# Exercise objective:
Set down the listing below again, exactly as written.

◇ ◇ ◇ ◇

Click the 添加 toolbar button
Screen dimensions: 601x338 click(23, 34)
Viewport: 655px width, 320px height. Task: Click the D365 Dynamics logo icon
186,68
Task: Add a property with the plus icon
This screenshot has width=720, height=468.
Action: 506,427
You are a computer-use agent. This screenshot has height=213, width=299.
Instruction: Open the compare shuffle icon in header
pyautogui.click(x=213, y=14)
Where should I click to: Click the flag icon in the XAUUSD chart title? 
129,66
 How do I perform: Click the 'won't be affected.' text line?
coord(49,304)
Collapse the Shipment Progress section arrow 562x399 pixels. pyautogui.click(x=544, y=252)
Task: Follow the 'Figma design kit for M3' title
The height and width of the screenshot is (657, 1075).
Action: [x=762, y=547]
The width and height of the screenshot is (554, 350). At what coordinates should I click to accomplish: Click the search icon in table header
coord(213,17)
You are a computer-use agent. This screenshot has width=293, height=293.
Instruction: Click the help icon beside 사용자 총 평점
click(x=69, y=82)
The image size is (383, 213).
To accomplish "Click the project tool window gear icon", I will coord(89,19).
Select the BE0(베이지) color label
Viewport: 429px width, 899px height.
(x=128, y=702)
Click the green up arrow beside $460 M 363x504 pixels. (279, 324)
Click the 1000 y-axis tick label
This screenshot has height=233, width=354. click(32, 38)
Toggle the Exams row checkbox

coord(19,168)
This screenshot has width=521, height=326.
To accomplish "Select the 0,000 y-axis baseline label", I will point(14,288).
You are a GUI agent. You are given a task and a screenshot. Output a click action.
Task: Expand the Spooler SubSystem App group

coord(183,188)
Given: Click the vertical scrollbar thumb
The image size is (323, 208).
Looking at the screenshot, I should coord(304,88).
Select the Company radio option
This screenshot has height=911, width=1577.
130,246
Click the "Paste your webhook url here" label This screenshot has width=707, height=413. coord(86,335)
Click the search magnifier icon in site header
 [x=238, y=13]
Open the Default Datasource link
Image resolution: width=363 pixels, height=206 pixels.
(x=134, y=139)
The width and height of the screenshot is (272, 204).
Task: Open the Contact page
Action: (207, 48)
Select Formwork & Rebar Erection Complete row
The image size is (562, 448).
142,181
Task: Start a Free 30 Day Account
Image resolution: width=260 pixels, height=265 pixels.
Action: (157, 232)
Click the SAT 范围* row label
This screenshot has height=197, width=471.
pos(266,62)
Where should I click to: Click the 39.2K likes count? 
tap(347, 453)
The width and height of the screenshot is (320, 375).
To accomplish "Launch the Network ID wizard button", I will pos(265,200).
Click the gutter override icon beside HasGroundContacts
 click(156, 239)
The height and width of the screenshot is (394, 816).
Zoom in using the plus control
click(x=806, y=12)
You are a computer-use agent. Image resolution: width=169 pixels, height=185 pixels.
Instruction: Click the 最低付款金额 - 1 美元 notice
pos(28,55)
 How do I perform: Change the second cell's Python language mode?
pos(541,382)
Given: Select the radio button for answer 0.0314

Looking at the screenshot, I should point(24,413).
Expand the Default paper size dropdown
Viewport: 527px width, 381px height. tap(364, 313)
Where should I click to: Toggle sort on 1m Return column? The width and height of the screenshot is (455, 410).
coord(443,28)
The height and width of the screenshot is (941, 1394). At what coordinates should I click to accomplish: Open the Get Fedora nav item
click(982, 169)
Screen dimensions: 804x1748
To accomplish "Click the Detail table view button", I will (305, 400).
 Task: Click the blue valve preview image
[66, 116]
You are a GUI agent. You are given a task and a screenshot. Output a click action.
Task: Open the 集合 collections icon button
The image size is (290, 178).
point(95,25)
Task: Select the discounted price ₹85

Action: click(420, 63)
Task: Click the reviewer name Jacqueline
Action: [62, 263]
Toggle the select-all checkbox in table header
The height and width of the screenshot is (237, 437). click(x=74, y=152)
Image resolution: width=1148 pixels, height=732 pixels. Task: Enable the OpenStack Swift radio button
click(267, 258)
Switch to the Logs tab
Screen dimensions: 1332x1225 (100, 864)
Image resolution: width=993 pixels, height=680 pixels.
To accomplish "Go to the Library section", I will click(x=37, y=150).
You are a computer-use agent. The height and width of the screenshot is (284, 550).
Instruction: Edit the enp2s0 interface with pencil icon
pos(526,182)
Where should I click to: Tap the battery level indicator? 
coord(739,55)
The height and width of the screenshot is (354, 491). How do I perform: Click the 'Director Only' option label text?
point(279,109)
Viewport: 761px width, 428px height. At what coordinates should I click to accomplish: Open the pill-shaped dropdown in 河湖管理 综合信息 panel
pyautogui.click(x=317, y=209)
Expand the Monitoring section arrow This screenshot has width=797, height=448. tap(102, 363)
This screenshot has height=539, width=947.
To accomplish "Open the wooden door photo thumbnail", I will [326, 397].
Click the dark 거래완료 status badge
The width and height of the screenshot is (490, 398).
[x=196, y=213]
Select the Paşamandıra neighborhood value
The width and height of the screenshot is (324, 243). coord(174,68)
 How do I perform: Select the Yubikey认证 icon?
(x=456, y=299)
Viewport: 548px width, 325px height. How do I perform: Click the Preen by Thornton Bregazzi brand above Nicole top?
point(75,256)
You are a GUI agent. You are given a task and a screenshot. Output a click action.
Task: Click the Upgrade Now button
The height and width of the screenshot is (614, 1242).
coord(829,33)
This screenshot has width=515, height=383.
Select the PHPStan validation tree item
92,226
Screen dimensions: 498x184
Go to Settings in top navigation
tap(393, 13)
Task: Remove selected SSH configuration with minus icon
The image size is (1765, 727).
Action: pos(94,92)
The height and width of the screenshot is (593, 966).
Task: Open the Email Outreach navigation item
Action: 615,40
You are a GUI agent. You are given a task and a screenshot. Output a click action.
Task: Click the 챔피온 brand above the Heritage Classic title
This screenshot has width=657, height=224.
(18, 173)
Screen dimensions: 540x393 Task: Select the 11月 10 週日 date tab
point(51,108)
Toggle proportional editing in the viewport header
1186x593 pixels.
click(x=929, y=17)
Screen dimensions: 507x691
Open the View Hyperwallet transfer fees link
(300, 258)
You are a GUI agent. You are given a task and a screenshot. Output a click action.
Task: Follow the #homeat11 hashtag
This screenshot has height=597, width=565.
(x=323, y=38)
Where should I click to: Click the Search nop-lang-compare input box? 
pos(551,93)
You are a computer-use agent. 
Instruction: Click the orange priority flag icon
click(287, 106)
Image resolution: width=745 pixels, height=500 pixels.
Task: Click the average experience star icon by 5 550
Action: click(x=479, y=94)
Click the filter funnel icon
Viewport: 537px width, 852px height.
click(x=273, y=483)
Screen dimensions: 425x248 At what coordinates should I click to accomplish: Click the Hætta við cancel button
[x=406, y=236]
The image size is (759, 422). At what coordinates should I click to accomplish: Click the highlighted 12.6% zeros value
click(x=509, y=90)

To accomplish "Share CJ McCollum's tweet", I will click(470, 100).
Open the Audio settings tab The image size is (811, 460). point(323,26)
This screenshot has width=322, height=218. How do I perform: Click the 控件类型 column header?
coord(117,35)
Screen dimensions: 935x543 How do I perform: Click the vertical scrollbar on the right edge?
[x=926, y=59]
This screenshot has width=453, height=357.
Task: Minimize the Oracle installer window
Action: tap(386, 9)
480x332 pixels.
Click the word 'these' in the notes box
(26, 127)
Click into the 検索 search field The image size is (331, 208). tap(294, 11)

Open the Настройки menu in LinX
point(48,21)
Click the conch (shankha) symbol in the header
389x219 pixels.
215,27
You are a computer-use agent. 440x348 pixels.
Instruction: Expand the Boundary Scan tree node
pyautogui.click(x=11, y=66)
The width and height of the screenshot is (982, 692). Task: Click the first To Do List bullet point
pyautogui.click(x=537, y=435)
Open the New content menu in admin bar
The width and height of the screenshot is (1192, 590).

◇ ◇ ◇ ◇

# Response to the exercise:
Click the 添加 toolbar button
Screen dimensions: 601x338 click(23, 34)
Viewport: 655px width, 320px height. Task: Click the D365 Dynamics logo icon
186,68
Task: Add a property with the plus icon
This screenshot has width=720, height=468.
Action: 506,427
You are a computer-use agent. This screenshot has height=213, width=299.
Instruction: Open the compare shuffle icon in header
pyautogui.click(x=213, y=14)
Where should I click to: Click the flag icon in the XAUUSD chart title? 
129,66
 How do I perform: Click the 'won't be affected.' text line?
coord(49,304)
Collapse the Shipment Progress section arrow 562x399 pixels. pyautogui.click(x=544, y=252)
Task: Follow the 'Figma design kit for M3' title
The height and width of the screenshot is (657, 1075).
Action: [x=762, y=547]
The width and height of the screenshot is (554, 350). At what coordinates should I click to accomplish: Click the search icon in table header
coord(213,17)
You are a computer-use agent. This screenshot has width=293, height=293.
Instruction: Click the help icon beside 사용자 총 평점
click(x=69, y=82)
The image size is (383, 213).
To accomplish "Click the project tool window gear icon", I will coord(89,19).
Select the BE0(베이지) color label
Viewport: 429px width, 899px height.
(x=128, y=702)
Click the green up arrow beside $460 M 363x504 pixels. (279, 324)
Click the 1000 y-axis tick label
This screenshot has height=233, width=354. click(32, 38)
Toggle the Exams row checkbox

coord(19,168)
This screenshot has width=521, height=326.
To accomplish "Select the 0,000 y-axis baseline label", I will point(14,288).
You are a GUI agent. You are given a task and a screenshot. Output a click action.
Task: Expand the Spooler SubSystem App group

coord(183,188)
Given: Click the vertical scrollbar thumb
The image size is (323, 208).
Looking at the screenshot, I should coord(304,88).
Select the Company radio option
This screenshot has height=911, width=1577.
130,246
Click the "Paste your webhook url here" label This screenshot has width=707, height=413. coord(86,335)
Click the search magnifier icon in site header
 [x=238, y=13]
Open the Default Datasource link
Image resolution: width=363 pixels, height=206 pixels.
(x=134, y=139)
The width and height of the screenshot is (272, 204).
Task: Open the Contact page
Action: (207, 48)
Select Formwork & Rebar Erection Complete row
The image size is (562, 448).
142,181
Task: Start a Free 30 Day Account
Image resolution: width=260 pixels, height=265 pixels.
Action: (157, 232)
Click the SAT 范围* row label
This screenshot has height=197, width=471.
pos(266,62)
Where should I click to: Click the 39.2K likes count? 
tap(347, 453)
The width and height of the screenshot is (320, 375).
To accomplish "Launch the Network ID wizard button", I will pos(265,200).
Click the gutter override icon beside HasGroundContacts
 click(156, 239)
The height and width of the screenshot is (394, 816).
Zoom in using the plus control
click(x=806, y=12)
You are a computer-use agent. Image resolution: width=169 pixels, height=185 pixels.
Instruction: Click the 最低付款金额 - 1 美元 notice
pos(28,55)
 How do I perform: Change the second cell's Python language mode?
pos(541,382)
Given: Select the radio button for answer 0.0314

Looking at the screenshot, I should point(24,413).
Expand the Default paper size dropdown
Viewport: 527px width, 381px height. tap(364, 313)
Where should I click to: Toggle sort on 1m Return column? The width and height of the screenshot is (455, 410).
coord(443,28)
The height and width of the screenshot is (941, 1394). At what coordinates should I click to accomplish: Open the Get Fedora nav item
click(982, 169)
Screen dimensions: 804x1748
To accomplish "Click the Detail table view button", I will (305, 400).
 Task: Click the blue valve preview image
[66, 116]
You are a GUI agent. You are given a task and a screenshot. Output a click action.
Task: Open the 集合 collections icon button
The image size is (290, 178).
point(95,25)
Task: Select the discounted price ₹85

Action: click(420, 63)
Task: Click the reviewer name Jacqueline
Action: [62, 263]
Toggle the select-all checkbox in table header
The height and width of the screenshot is (237, 437). click(x=74, y=152)
Image resolution: width=1148 pixels, height=732 pixels. Task: Enable the OpenStack Swift radio button
click(267, 258)
Switch to the Logs tab
Screen dimensions: 1332x1225 (100, 864)
Image resolution: width=993 pixels, height=680 pixels.
To accomplish "Go to the Library section", I will click(x=37, y=150).
You are a computer-use agent. The height and width of the screenshot is (284, 550).
Instruction: Edit the enp2s0 interface with pencil icon
pos(526,182)
Where should I click to: Tap the battery level indicator? 
coord(739,55)
The height and width of the screenshot is (354, 491). How do I perform: Click the 'Director Only' option label text?
point(279,109)
Viewport: 761px width, 428px height. At what coordinates should I click to accomplish: Open the pill-shaped dropdown in 河湖管理 综合信息 panel
pyautogui.click(x=317, y=209)
Expand the Monitoring section arrow This screenshot has width=797, height=448. tap(102, 363)
This screenshot has height=539, width=947.
To accomplish "Open the wooden door photo thumbnail", I will [326, 397].
Click the dark 거래완료 status badge
The width and height of the screenshot is (490, 398).
[x=196, y=213]
Select the Paşamandıra neighborhood value
The width and height of the screenshot is (324, 243). coord(174,68)
 How do I perform: Select the Yubikey认证 icon?
(x=456, y=299)
Viewport: 548px width, 325px height. How do I perform: Click the Preen by Thornton Bregazzi brand above Nicole top?
point(75,256)
You are a GUI agent. You are given a task and a screenshot. Output a click action.
Task: Click the Upgrade Now button
The height and width of the screenshot is (614, 1242).
coord(829,33)
This screenshot has width=515, height=383.
Select the PHPStan validation tree item
92,226
Screen dimensions: 498x184
Go to Settings in top navigation
tap(393, 13)
Task: Remove selected SSH configuration with minus icon
The image size is (1765, 727).
Action: pos(94,92)
The height and width of the screenshot is (593, 966).
Task: Open the Email Outreach navigation item
Action: 615,40
You are a GUI agent. You are given a task and a screenshot. Output a click action.
Task: Click the 챔피온 brand above the Heritage Classic title
This screenshot has width=657, height=224.
(18, 173)
Screen dimensions: 540x393 Task: Select the 11月 10 週日 date tab
point(51,108)
Toggle proportional editing in the viewport header
1186x593 pixels.
click(x=929, y=17)
Screen dimensions: 507x691
Open the View Hyperwallet transfer fees link
(300, 258)
You are a GUI agent. You are given a task and a screenshot. Output a click action.
Task: Follow the #homeat11 hashtag
This screenshot has height=597, width=565.
(x=323, y=38)
Where should I click to: Click the Search nop-lang-compare input box? 
pos(551,93)
You are a computer-use agent. 
Instruction: Click the orange priority flag icon
click(287, 106)
Image resolution: width=745 pixels, height=500 pixels.
Task: Click the average experience star icon by 5 550
Action: click(x=479, y=94)
Click the filter funnel icon
Viewport: 537px width, 852px height.
click(x=273, y=483)
Screen dimensions: 425x248 At what coordinates should I click to accomplish: Click the Hætta við cancel button
[x=406, y=236]
The image size is (759, 422). At what coordinates should I click to accomplish: Click the highlighted 12.6% zeros value
click(x=509, y=90)

To accomplish "Share CJ McCollum's tweet", I will click(470, 100).
Open the Audio settings tab The image size is (811, 460). point(323,26)
This screenshot has width=322, height=218. How do I perform: Click the 控件类型 column header?
coord(117,35)
Screen dimensions: 935x543 How do I perform: Click the vertical scrollbar on the right edge?
[x=926, y=59]
This screenshot has width=453, height=357.
Task: Minimize the Oracle installer window
Action: tap(386, 9)
480x332 pixels.
Click the word 'these' in the notes box
(26, 127)
Click into the 検索 search field The image size is (331, 208). tap(294, 11)

Open the Настройки menu in LinX
point(48,21)
Click the conch (shankha) symbol in the header
389x219 pixels.
215,27
You are a computer-use agent. 440x348 pixels.
Instruction: Expand the Boundary Scan tree node
pyautogui.click(x=11, y=66)
The width and height of the screenshot is (982, 692). Task: Click the first To Do List bullet point
pyautogui.click(x=537, y=435)
Open the New content menu in admin bar
The width and height of the screenshot is (1192, 590).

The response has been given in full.